4. PARAEDUCATORS TRACK DATA
Administrators expect paras to keep data of their students progress. Most teachers provide data sheets for their paras and also inform them of what data they need for them to collect from students. Paras should have the teachers’ requested amount of data by the end of the quarter for report cards. Data is essential for tracking:
- student’s growth
- techniques work and which ones don’t
- the list is endless!
Keeping data helps the teachers, therapists, and administrators better serve the students. Therefore, tracking your student and keeping good data is crucial for students’ developmental growth.

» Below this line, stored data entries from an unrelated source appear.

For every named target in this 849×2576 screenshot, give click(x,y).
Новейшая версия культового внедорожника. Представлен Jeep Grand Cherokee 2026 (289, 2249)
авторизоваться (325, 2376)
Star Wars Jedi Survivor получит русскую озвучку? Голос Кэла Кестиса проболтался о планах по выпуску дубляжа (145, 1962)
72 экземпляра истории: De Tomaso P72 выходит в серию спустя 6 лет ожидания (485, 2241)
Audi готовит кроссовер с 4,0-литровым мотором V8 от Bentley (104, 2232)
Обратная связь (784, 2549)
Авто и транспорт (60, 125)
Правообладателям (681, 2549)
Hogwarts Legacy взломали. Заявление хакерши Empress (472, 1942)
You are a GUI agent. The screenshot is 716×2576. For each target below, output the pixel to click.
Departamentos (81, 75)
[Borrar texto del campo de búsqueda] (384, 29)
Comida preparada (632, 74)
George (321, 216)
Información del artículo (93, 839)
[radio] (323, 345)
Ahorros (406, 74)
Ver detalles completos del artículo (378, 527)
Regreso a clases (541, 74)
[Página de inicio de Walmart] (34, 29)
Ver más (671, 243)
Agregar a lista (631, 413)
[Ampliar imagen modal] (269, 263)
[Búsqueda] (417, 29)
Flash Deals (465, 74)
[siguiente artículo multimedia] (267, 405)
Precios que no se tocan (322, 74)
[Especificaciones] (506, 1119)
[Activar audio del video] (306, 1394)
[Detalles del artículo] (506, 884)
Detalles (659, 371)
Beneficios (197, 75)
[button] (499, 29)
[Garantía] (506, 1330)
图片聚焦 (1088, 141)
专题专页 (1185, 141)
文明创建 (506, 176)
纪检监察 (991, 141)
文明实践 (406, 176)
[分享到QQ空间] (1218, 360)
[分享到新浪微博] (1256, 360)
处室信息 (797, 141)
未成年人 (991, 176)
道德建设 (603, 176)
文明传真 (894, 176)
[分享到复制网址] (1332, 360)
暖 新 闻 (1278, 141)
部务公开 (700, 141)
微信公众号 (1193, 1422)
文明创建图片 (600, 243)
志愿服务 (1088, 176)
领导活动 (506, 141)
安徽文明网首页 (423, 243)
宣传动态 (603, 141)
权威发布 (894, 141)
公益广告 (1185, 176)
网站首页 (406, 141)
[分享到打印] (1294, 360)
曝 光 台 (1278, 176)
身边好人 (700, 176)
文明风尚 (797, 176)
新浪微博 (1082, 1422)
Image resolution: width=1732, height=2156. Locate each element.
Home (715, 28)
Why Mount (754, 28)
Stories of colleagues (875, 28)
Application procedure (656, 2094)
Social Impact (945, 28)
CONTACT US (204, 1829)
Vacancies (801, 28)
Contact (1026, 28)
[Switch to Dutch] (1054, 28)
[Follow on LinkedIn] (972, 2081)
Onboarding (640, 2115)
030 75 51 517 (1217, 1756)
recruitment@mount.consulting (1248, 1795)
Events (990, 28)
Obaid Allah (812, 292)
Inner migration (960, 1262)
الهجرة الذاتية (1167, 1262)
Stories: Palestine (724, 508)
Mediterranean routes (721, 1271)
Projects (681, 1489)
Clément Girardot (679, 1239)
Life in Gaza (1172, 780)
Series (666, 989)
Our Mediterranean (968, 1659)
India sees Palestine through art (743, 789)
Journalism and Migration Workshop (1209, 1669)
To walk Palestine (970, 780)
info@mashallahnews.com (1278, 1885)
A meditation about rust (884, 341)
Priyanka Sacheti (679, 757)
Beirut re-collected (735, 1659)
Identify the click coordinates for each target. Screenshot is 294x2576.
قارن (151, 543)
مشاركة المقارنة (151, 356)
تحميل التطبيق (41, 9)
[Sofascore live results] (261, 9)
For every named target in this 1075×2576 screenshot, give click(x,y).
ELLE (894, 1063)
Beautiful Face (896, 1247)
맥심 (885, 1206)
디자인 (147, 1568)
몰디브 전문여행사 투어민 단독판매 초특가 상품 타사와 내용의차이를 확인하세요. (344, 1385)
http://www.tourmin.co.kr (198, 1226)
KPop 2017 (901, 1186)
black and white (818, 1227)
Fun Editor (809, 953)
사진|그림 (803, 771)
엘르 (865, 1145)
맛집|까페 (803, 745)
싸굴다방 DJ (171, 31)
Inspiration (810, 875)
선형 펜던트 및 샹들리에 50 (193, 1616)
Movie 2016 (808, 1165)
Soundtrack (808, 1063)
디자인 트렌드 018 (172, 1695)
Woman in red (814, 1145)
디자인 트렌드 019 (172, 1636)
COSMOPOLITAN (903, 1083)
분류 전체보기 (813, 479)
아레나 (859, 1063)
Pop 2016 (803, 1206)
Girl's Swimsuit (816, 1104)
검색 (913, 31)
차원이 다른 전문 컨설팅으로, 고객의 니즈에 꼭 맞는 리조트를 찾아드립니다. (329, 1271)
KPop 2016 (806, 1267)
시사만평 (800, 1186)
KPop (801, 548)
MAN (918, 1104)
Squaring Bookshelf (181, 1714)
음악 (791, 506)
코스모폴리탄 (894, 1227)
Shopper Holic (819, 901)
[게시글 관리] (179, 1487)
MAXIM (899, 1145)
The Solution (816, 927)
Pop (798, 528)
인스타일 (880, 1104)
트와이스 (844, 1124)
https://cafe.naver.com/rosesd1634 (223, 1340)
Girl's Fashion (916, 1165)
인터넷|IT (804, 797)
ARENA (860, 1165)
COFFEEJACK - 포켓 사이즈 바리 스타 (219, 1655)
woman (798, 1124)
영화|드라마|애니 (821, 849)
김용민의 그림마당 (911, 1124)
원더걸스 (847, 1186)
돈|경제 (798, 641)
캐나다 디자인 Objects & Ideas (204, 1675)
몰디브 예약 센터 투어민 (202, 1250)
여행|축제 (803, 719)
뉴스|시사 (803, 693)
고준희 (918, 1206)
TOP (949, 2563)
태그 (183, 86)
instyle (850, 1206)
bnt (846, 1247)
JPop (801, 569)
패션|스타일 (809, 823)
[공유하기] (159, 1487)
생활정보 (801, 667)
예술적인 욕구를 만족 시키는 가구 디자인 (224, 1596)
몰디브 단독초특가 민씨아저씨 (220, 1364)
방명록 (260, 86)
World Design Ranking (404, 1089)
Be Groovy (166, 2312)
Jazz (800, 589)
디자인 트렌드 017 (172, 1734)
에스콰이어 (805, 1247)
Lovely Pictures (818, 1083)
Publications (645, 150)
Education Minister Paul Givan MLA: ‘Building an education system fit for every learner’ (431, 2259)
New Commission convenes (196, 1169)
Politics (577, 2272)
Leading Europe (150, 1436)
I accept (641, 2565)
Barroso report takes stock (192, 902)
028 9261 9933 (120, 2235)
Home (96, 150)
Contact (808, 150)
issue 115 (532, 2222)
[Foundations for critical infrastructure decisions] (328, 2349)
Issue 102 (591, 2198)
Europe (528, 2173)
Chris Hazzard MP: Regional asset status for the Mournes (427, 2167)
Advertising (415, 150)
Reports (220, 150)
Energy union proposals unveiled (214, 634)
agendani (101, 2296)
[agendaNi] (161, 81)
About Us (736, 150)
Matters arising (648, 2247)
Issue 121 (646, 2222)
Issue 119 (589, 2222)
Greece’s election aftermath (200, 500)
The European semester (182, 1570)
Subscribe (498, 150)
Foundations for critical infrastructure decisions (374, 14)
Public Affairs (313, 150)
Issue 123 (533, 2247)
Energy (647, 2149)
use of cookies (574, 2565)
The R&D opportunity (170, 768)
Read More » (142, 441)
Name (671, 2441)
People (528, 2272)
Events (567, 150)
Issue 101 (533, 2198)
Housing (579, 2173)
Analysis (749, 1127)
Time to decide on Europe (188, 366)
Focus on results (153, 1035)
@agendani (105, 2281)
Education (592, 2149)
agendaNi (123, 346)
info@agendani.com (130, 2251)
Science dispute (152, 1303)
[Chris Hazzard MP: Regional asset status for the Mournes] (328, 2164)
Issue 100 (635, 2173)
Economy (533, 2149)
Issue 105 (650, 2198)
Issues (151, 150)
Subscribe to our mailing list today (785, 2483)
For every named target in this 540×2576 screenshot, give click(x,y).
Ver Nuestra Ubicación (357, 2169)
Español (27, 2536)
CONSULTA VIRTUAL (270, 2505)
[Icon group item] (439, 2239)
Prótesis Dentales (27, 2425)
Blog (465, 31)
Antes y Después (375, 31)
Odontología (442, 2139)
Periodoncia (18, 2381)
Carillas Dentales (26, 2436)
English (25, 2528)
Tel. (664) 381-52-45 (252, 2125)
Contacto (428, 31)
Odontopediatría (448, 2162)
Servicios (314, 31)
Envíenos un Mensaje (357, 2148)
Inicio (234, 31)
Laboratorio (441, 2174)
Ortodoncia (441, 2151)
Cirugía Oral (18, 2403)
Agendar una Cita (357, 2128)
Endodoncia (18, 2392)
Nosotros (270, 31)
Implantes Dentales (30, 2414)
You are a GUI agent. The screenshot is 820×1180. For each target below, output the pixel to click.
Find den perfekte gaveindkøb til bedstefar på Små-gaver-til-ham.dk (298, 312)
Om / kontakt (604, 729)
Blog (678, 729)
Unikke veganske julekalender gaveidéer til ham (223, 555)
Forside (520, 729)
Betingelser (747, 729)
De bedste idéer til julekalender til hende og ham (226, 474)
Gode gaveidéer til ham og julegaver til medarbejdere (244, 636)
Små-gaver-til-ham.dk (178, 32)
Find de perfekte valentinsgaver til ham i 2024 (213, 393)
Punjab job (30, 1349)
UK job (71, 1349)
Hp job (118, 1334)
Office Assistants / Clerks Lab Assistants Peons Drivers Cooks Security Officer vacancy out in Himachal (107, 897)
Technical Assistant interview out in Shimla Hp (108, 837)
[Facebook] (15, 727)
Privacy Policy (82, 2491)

5. PARAEDUCATORS ARE POSITIVE
In this profession having a sense of humor and keeping a positive attitude is crucial, CRUCIAL for survival. Keep it light. Special needs students sense heavy negative energy. Studies have shown that people with a positive attitude are contagious, and others gravitate towards it. No one wants to be around “Debbie Downer” and “Negative Nancy” (sorry Debbie and Nancy). A way to have a positive attitude is to participate in school events, spirit wear, spirit days, weeks, so don’t be afraid to laugh at yourself and dress up for Dr. Seuss and 100 Day of School. But also, be selective for after school activities. I’m a mother of four like gets busy so don’t be afraid to say no.
If you are an experienced para you might ask yourself “What? That’s it?” Where are the expectations of bites, scratches, hair pulling, screaming and other hazards of the job?”
Though these are possibilities that I have personally experienced. They are not the experiences of all paras, nor essential to be a successful para.
IT’S ALL GOOD!
In the beginning, all paras feel a bit overwhelmed with all that it entails being a parapro. Don’t allow stress to grow because you want to know it all now. Apply what you know, don’t be afraid to ask for help, and when you face a challenge seek the information to learn what you need. Remember to take it one step at a time and have fun because if you are not having fun, you are not loving it and if you are not loving it, you WILL burn out. So when you are ready to be a para, have these essential expectations ready to remind you of the expectation of A successful ParaPro.